Kur konusu çok farklıdır. Tamamen ülkeye olan güven nedeniyle arz talep dengesi ile belirlenir. Ki, biliyorsunuz brexit gündeme gelince İngiltere gibi bir ülkenin parası bile yarı yarıya değer kaybetmişti.
Demek istediğim son dönemlerde AB ülkeleri ile ilişkiler yeniden ısınıyor. Cumhurbaşkanımız Almanya ziyareti yaptıktan sonra 90 kişilik üst düzey iş adamı grubu ülkemize geldi. Aynı şekilde cumhurbaşkanımız şimdi de Fransa'ya gidiyormuş. Gördüğüm o ki, herkes ile kavgalı olmanın yaramadığını anlamış gözüküyoruz. Bu tip ziyaretler sonrası bir takım yatırım kararları ve anlaşmaları çıkacaktır. Ki, Almanya yenilebilir enerji yatırımlarına ilgili. Bu da, bu yatırımlara katılmak isteyenlerden döviz girişleri olacak demektir.
Biz bence en kötüyü yaşadık. İçeride ve dışarıda yaşadığımız gerginlikler hem dışarıdan fon girişlerini durdurdu. Hem de içeride yok bankalardaki paralara el konacak, yok döviz kurları düşük değerlerle sabitlenecek gibi manipülatif korkularla ülkeden ciddi bir para kaçışına neden olduk. Ama artık kaçandan daha çok para girişi olacağını bekliyorum. Bu beklentim nedeniyle dediğiniz gibi bir yeni kur aratağını beklemiyorum.

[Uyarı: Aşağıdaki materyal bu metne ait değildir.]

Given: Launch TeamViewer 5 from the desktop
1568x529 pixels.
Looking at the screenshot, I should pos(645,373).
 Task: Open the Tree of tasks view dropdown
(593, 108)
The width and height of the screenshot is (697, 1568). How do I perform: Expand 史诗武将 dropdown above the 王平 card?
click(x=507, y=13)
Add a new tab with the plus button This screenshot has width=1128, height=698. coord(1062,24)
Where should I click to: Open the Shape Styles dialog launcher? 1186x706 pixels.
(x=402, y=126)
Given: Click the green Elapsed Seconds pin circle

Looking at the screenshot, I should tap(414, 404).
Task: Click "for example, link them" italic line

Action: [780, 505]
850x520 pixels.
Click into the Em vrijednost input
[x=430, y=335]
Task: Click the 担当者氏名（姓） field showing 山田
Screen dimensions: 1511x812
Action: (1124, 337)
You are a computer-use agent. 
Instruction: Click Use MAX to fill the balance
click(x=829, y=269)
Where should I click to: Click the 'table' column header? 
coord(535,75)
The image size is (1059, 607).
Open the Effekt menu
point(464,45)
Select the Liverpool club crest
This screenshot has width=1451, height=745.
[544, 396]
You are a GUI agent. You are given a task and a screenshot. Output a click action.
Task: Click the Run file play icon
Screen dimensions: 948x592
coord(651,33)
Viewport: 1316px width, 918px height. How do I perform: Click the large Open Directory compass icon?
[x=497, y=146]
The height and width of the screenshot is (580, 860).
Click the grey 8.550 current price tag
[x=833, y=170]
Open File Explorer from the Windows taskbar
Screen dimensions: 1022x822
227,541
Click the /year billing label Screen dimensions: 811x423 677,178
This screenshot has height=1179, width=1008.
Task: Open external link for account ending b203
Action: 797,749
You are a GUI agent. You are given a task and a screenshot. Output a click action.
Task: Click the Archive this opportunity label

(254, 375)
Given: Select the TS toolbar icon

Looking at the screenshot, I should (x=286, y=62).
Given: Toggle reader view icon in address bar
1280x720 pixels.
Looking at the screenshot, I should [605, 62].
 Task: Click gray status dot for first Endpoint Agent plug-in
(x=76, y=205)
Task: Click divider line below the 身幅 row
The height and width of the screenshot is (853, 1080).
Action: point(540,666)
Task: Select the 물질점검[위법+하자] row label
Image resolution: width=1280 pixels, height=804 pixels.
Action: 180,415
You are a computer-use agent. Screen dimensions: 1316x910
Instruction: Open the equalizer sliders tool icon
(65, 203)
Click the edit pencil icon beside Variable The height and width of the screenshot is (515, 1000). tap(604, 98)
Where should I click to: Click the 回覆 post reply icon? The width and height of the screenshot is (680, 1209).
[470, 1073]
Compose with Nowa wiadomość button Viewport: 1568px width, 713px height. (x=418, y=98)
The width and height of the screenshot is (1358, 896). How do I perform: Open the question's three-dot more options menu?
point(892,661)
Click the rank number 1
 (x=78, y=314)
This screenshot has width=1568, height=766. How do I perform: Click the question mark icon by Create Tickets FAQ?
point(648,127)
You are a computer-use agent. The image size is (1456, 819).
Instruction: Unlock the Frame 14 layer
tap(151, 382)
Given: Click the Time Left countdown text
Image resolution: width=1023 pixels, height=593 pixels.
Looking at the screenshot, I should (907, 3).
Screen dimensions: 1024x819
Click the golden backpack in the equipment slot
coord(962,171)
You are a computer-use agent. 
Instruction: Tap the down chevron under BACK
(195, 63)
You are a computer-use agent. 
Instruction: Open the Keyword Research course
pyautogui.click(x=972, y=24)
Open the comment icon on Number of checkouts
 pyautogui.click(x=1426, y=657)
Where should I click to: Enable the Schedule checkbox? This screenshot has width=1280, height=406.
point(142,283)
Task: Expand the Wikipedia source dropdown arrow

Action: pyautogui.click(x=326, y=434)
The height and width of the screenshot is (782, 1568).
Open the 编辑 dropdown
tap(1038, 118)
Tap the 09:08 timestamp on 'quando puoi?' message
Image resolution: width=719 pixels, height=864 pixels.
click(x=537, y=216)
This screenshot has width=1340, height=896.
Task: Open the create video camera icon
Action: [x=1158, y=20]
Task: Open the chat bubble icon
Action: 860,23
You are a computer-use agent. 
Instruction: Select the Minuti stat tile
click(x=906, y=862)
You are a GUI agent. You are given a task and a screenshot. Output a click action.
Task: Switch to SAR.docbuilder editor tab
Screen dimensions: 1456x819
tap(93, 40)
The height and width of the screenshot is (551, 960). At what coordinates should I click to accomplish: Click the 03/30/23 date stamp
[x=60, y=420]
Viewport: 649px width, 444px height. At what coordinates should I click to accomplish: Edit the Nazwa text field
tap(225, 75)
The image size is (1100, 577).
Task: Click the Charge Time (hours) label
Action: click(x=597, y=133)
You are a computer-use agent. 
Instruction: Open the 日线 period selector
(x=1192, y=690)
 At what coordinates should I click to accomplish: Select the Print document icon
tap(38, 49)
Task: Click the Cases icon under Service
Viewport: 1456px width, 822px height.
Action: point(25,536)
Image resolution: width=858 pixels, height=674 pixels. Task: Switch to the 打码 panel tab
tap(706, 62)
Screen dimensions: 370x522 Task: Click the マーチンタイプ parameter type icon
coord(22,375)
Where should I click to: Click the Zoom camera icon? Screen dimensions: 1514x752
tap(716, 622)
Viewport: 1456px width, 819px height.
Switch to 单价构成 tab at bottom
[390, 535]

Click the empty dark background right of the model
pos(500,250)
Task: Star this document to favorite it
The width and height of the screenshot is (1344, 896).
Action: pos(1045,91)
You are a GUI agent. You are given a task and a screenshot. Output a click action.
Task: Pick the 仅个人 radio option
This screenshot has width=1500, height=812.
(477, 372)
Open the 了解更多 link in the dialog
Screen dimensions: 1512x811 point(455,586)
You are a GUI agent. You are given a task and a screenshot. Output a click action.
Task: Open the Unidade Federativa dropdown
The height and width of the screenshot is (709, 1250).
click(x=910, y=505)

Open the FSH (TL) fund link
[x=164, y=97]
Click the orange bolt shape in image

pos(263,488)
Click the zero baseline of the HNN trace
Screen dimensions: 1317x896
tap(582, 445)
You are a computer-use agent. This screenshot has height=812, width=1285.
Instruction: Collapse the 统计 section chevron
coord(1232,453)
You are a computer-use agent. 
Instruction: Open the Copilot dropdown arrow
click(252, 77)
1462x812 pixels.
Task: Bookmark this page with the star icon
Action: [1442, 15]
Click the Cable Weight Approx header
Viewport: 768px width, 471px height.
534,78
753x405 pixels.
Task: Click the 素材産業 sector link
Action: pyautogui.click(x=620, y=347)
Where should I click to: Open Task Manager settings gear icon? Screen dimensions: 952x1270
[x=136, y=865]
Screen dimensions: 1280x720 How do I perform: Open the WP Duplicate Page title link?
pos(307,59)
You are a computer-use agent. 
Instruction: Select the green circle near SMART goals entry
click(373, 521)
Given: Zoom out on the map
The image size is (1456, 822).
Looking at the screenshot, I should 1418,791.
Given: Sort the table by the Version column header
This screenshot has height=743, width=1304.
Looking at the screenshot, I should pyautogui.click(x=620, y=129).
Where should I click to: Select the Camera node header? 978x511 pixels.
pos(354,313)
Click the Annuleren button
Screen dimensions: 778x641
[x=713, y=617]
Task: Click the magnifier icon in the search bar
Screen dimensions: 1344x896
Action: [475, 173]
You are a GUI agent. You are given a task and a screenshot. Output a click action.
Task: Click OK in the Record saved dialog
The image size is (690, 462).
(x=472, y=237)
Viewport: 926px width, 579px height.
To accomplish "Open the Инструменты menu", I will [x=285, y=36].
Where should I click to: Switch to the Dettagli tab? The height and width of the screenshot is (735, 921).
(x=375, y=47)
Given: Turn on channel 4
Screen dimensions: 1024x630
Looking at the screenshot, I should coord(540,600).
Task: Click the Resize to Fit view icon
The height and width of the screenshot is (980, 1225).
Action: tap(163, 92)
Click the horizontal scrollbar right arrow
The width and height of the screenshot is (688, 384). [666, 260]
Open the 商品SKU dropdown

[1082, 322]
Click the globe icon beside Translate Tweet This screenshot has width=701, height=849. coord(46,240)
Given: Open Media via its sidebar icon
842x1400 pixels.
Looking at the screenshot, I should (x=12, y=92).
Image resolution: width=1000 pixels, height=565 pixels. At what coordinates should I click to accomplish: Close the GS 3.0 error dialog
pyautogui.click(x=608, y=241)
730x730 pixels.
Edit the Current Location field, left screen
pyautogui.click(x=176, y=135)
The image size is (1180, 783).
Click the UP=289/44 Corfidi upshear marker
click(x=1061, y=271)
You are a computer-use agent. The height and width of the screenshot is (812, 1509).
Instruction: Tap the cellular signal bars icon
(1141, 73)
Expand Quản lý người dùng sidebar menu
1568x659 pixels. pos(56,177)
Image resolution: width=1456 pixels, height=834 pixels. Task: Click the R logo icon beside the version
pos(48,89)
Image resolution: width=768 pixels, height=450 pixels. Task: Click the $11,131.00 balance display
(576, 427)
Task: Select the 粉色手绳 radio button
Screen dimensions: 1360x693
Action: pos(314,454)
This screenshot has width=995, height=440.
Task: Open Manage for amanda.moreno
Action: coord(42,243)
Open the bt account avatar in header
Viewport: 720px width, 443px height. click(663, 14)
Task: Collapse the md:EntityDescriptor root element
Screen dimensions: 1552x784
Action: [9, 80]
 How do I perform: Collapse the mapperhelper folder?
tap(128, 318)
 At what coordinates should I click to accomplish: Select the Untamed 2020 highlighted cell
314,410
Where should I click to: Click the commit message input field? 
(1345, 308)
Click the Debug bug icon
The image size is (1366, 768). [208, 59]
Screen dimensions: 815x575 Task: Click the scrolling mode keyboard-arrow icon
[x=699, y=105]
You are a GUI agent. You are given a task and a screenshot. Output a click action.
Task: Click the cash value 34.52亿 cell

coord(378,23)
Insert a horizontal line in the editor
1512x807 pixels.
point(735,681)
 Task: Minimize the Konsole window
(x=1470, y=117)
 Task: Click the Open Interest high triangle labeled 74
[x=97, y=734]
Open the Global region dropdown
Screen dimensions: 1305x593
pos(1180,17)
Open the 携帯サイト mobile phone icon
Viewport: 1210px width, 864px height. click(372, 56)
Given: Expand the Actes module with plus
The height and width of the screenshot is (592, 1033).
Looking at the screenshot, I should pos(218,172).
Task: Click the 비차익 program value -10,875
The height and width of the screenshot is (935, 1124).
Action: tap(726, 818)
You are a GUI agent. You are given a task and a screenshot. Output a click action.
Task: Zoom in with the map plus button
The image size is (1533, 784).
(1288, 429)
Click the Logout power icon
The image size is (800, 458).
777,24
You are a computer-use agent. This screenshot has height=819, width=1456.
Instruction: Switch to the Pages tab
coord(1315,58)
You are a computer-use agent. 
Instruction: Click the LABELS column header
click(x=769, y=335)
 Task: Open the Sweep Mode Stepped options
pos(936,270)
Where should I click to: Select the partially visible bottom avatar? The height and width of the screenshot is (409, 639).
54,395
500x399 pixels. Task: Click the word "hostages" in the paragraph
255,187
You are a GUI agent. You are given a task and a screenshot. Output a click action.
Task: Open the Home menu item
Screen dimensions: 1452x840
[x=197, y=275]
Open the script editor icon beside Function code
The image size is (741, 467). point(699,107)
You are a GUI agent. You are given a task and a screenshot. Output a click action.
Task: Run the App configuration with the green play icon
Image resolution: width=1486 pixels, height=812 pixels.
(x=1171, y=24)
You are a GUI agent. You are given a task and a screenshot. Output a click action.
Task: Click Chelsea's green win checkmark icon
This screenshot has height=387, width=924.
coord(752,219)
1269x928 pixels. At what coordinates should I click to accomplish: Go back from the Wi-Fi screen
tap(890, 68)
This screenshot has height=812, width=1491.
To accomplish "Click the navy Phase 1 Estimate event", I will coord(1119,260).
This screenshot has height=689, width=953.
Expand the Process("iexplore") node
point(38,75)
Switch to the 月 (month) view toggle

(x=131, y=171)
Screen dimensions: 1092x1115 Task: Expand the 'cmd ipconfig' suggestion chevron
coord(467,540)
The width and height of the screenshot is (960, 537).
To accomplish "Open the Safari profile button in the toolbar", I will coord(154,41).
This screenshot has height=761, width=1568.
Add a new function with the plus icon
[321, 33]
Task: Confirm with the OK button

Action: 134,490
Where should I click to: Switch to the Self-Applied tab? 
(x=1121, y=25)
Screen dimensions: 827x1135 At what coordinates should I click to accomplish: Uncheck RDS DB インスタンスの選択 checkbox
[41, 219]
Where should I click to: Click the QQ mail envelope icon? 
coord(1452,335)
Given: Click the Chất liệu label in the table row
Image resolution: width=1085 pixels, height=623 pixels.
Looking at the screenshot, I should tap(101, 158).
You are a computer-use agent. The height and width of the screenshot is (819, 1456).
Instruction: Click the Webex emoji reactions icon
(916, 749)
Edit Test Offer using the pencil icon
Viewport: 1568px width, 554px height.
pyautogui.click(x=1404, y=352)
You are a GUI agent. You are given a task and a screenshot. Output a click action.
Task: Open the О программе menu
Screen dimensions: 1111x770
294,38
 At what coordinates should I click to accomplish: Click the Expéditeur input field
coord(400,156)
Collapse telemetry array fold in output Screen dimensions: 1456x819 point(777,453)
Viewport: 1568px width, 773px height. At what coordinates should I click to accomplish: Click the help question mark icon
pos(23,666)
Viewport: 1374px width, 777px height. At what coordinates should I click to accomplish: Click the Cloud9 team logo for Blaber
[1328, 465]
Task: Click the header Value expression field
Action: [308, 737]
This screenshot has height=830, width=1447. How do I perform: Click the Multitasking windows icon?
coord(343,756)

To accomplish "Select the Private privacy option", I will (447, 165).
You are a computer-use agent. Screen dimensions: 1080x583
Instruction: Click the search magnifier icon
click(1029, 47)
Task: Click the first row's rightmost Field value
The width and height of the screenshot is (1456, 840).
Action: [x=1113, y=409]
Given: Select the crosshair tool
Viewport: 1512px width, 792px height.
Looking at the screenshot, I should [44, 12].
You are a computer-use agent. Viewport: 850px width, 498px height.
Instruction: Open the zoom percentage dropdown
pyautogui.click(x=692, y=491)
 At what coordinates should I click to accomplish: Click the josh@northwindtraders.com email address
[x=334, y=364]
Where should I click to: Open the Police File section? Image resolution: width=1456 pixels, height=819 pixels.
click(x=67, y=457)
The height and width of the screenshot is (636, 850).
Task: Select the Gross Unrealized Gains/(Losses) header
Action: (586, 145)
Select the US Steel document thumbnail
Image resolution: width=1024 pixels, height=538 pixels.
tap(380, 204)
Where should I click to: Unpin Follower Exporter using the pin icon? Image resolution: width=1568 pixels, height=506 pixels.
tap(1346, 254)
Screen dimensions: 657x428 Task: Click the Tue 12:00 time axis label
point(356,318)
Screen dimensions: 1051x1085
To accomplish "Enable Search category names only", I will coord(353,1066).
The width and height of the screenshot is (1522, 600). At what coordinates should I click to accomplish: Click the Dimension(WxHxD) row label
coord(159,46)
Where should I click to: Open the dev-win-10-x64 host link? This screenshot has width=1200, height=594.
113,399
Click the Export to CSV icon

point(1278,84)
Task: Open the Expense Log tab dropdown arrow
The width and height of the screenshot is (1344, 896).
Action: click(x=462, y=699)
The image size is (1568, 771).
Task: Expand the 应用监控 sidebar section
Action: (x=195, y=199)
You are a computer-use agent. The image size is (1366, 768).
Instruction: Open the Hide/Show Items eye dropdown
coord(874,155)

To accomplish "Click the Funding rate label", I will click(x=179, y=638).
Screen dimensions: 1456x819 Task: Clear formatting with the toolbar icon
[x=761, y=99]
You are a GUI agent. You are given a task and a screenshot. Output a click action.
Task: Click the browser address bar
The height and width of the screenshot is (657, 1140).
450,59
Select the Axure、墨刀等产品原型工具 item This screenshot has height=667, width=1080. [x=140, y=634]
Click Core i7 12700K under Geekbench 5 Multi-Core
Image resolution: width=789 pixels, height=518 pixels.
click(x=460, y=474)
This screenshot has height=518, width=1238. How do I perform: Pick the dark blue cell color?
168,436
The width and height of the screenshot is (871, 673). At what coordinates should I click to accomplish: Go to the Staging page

Ancak her türlü iç dış siyasi gerilimler bu dediğinize neden olabilecek gelişmelerdir. Eğer beklemediğimiz böyle bir gelişme yaşanırsa, o zaman hayır hiç bir şekilde o kurlar bir daha görülmez diyemem, daha üstü bile böyle zamanlarda geçici de olsa görülebilir. Buna neden olabilecek en büyük risk, halkbank davası ile ilgili piyasaları bozacak büyüklükte bir yaptırım kararı olur. Ama ben o konuda bile ortamın yumuşamasını bekliyorum. Bunun ilk sinyalini İran konusundaki ambargoda ülkemize ya da şirketlerimize istisnaların uygulanmasında göreceğiz. Ya da görmeyeceğiz.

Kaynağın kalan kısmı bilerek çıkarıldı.